Output each record below exactly as it stands, leaving out the pictures.

Entries taken from a collection:
....................

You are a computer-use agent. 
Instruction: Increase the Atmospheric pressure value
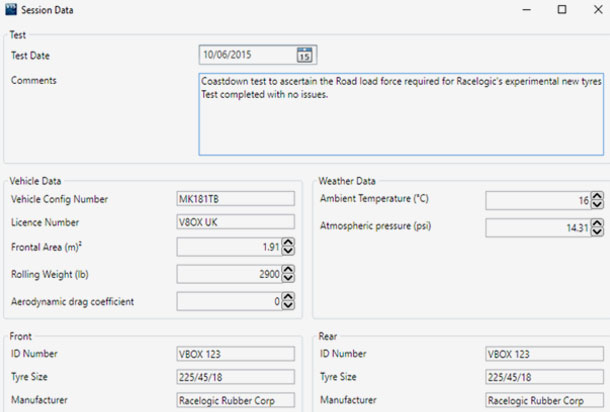click(x=597, y=223)

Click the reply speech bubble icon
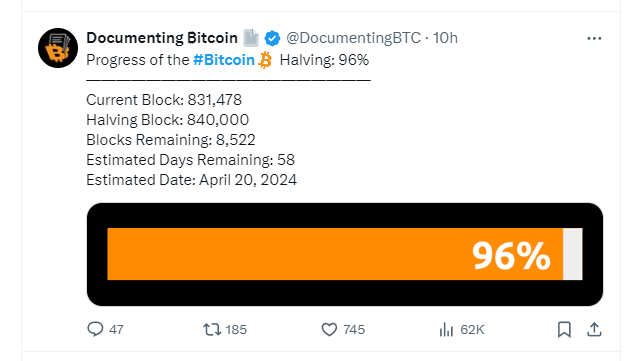(x=95, y=329)
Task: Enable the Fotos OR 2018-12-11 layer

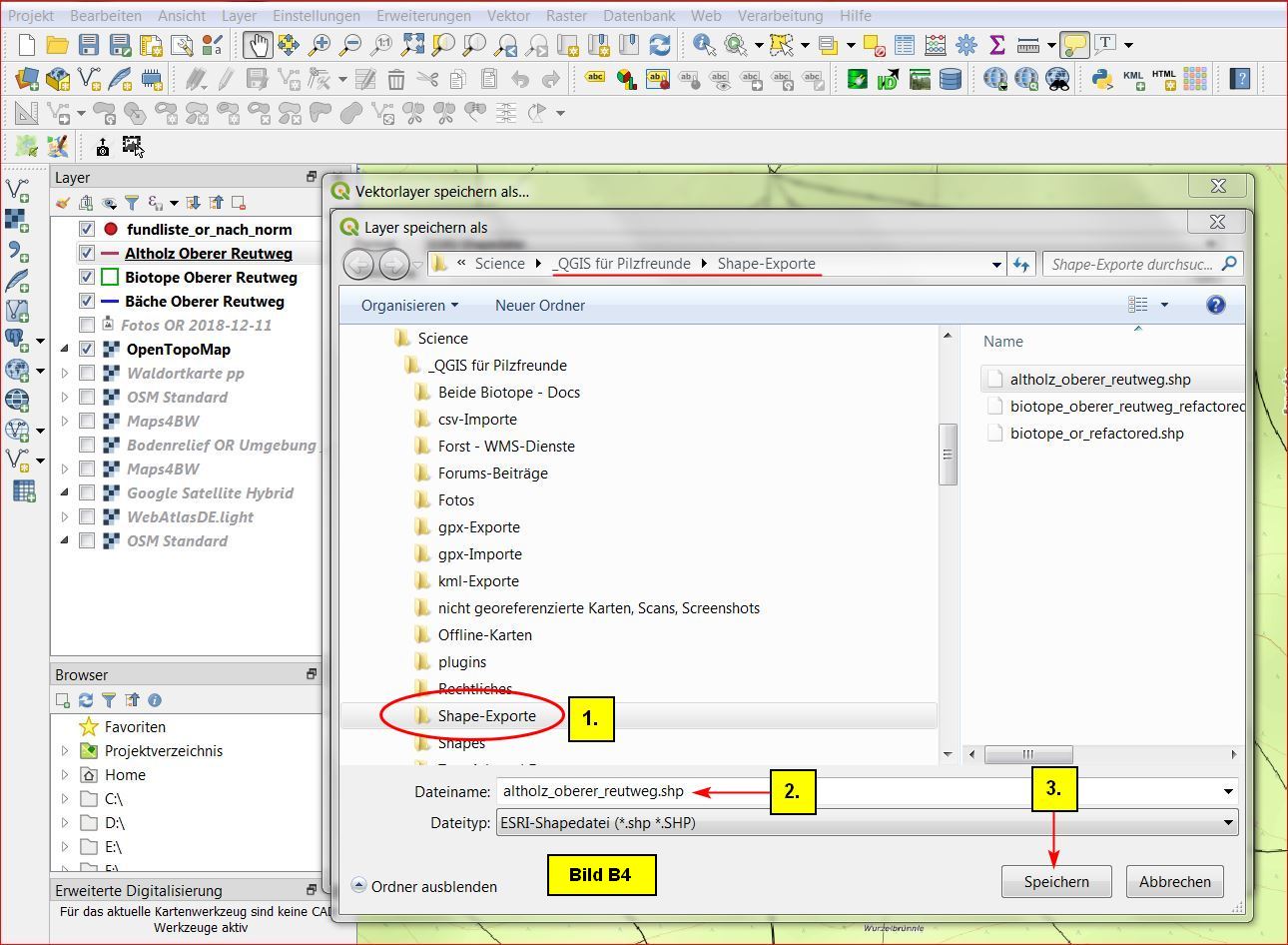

....................

RESPONSE BOX -
You are a computer-use agent. 
Instruction: Increase the Atmospheric pressure value
click(x=597, y=223)

Click the reply speech bubble icon
(x=95, y=329)
Task: Enable the Fotos OR 2018-12-11 layer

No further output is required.